START Entries shown
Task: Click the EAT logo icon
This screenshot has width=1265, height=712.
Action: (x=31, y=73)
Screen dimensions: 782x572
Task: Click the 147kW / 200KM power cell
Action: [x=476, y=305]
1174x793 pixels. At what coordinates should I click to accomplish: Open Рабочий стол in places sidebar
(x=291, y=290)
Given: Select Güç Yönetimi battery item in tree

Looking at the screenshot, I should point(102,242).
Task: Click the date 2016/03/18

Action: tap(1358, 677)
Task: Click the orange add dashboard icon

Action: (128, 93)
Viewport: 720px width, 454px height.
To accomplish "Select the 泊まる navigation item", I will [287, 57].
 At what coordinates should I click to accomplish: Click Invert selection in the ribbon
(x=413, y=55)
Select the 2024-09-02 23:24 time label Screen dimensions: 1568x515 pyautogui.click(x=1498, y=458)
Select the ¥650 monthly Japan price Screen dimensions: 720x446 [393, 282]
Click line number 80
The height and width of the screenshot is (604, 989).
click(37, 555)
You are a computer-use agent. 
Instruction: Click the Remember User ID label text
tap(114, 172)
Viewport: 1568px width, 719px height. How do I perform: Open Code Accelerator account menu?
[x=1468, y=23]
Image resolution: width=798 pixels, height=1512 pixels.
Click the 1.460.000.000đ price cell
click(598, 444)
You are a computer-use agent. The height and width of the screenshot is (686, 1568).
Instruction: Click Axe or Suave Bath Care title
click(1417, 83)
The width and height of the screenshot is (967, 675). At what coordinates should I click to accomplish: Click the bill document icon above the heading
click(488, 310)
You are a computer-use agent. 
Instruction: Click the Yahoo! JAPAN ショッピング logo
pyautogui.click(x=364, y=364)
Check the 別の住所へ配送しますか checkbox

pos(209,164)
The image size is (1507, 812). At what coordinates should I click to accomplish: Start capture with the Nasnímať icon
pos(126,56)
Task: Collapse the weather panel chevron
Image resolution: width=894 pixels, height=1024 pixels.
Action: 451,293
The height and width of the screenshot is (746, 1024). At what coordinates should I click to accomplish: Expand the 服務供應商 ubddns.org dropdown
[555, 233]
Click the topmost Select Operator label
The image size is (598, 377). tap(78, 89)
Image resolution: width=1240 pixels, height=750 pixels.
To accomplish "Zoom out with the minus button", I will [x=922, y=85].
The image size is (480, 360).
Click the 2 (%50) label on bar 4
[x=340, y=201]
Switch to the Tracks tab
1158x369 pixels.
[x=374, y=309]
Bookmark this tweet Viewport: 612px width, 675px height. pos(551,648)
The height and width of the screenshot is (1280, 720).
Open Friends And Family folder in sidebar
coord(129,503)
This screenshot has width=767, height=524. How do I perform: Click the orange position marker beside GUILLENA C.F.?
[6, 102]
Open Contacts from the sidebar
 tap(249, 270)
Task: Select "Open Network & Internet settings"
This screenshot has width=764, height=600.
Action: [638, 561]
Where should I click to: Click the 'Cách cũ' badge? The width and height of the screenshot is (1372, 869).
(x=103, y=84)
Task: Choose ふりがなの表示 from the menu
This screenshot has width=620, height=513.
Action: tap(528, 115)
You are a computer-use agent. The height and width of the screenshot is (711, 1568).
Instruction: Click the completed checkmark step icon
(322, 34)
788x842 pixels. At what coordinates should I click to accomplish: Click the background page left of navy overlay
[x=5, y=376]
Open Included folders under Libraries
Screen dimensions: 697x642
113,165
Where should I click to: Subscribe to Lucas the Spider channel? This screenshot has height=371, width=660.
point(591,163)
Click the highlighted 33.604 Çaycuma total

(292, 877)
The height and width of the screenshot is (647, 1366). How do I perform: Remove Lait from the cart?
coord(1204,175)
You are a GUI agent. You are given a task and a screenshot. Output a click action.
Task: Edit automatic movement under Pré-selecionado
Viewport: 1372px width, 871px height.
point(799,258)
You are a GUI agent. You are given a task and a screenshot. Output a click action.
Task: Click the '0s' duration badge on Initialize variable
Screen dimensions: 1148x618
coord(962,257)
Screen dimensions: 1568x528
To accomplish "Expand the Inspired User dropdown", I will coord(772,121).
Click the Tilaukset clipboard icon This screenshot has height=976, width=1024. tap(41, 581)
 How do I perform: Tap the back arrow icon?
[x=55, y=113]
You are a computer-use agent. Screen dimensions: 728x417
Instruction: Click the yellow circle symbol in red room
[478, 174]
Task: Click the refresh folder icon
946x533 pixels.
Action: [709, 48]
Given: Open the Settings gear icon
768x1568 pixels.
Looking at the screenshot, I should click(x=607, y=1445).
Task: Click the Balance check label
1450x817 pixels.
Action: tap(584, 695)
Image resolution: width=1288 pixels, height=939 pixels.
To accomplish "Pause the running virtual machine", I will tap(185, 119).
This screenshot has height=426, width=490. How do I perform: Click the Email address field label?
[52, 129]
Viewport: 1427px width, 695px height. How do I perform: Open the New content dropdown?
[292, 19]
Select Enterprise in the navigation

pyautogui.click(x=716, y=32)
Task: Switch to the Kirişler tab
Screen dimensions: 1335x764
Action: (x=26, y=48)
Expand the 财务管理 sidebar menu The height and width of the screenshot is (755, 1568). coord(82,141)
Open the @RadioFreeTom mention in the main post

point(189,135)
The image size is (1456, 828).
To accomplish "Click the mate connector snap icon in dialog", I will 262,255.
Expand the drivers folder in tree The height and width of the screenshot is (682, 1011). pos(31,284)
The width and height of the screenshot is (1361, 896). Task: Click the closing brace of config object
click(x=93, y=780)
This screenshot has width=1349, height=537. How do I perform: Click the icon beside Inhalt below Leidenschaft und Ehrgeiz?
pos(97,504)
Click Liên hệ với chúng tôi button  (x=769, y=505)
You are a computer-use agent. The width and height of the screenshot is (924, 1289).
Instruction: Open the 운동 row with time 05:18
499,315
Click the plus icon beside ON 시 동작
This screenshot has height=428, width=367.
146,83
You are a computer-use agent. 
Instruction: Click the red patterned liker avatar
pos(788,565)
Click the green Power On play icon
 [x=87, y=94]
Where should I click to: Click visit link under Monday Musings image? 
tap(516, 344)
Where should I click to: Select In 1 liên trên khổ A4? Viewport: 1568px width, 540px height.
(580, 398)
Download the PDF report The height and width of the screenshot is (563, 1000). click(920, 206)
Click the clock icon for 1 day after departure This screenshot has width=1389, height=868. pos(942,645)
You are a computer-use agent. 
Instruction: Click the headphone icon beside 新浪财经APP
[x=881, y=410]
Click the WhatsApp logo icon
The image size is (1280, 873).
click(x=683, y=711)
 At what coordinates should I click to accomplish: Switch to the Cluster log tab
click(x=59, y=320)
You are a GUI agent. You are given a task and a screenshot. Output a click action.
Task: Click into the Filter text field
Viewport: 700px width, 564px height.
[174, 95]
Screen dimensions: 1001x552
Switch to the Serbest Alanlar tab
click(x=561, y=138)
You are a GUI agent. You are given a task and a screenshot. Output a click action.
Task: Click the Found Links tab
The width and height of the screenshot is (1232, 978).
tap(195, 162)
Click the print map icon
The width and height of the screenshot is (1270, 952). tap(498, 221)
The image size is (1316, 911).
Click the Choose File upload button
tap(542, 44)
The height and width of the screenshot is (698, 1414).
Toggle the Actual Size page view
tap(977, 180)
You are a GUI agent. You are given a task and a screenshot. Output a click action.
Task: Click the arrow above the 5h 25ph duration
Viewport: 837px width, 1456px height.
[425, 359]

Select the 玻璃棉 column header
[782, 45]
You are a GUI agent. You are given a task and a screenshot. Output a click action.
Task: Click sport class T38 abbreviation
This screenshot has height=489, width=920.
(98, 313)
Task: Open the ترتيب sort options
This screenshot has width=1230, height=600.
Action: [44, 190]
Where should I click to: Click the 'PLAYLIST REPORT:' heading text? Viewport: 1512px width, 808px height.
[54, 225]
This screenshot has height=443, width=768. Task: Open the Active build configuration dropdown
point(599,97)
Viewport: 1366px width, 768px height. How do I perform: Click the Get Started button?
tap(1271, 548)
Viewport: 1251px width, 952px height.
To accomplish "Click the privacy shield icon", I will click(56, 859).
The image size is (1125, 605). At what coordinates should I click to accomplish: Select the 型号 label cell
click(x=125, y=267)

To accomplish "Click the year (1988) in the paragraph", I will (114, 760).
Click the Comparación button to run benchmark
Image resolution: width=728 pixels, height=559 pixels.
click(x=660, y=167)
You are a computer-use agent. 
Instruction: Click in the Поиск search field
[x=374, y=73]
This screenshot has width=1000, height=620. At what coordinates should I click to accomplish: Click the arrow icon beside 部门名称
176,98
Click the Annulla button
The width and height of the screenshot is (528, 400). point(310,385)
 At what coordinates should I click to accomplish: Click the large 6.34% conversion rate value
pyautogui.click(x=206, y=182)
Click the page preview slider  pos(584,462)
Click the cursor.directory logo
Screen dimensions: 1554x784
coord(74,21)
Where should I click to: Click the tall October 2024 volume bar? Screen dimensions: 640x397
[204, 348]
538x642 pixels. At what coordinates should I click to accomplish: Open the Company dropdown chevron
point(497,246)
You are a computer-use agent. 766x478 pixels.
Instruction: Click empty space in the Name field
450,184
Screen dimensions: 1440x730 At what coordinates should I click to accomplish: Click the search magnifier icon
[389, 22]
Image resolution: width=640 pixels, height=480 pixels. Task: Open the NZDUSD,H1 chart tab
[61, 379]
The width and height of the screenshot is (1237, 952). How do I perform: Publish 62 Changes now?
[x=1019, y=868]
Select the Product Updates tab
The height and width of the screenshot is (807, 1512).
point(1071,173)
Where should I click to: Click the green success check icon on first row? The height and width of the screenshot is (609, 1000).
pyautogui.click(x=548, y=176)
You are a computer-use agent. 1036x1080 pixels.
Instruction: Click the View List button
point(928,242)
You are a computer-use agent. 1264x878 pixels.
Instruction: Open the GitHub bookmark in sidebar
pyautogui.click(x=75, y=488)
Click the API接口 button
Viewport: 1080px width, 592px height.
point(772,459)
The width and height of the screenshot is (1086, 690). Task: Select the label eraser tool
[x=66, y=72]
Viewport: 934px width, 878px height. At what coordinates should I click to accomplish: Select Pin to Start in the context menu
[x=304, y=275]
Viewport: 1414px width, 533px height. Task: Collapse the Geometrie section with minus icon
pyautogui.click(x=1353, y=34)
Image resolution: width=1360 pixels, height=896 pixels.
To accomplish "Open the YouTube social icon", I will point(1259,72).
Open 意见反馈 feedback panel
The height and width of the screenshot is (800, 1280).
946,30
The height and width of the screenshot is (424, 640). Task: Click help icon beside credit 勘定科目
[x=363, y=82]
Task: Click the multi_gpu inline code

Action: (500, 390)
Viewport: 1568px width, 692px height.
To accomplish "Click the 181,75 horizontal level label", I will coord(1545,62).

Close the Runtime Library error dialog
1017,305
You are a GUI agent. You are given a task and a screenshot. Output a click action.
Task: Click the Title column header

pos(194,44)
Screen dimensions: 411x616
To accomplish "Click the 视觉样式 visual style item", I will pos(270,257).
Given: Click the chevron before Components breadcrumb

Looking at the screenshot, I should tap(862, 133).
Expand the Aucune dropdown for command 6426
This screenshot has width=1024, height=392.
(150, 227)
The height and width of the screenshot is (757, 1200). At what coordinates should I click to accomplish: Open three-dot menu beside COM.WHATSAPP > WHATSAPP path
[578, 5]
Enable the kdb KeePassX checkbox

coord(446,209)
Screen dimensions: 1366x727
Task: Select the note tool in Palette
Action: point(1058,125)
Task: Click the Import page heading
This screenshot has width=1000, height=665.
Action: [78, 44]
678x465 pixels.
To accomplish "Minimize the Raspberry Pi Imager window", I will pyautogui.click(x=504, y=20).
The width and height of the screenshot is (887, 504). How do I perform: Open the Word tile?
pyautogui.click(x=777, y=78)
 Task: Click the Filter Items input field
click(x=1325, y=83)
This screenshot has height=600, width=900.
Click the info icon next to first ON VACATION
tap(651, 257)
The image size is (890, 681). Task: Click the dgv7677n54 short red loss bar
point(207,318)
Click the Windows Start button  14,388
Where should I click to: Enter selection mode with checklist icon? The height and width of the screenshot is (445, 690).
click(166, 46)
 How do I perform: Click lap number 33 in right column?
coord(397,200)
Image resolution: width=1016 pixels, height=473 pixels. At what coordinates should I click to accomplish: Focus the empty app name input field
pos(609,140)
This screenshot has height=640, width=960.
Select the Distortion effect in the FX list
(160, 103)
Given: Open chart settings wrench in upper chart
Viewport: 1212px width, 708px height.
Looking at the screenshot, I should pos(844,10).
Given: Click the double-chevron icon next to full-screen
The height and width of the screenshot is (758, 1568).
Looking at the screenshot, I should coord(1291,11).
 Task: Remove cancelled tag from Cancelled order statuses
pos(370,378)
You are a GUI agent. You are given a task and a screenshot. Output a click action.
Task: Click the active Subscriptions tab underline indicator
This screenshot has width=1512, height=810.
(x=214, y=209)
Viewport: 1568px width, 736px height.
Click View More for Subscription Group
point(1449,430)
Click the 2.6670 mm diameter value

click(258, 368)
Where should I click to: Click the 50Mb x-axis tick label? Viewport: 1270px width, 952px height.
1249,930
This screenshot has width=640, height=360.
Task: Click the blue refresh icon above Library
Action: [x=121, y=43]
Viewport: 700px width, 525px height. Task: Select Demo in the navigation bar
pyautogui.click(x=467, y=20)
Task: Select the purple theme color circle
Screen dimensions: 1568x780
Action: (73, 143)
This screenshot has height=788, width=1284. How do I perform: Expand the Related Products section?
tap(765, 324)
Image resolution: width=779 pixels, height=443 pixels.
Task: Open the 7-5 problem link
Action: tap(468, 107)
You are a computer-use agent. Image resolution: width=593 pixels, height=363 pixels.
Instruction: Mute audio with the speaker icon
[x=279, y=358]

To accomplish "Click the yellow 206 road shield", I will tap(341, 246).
END Entries shown
Try it — Stopping at the line containing "Click line number 80", please repeat exactly every line from the very start of the entries, that line included, and nothing more.

Output of the exercise —
Task: Click the EAT logo icon
This screenshot has width=1265, height=712.
Action: (x=31, y=73)
Screen dimensions: 782x572
Task: Click the 147kW / 200KM power cell
Action: [x=476, y=305]
1174x793 pixels. At what coordinates should I click to accomplish: Open Рабочий стол in places sidebar
(x=291, y=290)
Given: Select Güç Yönetimi battery item in tree

Looking at the screenshot, I should point(102,242).
Task: Click the date 2016/03/18

Action: tap(1358, 677)
Task: Click the orange add dashboard icon

Action: (128, 93)
Viewport: 720px width, 454px height.
To accomplish "Select the 泊まる navigation item", I will [287, 57].
 At what coordinates should I click to accomplish: Click Invert selection in the ribbon
(x=413, y=55)
Select the 2024-09-02 23:24 time label Screen dimensions: 1568x515 pyautogui.click(x=1498, y=458)
Select the ¥650 monthly Japan price Screen dimensions: 720x446 [393, 282]
Click line number 80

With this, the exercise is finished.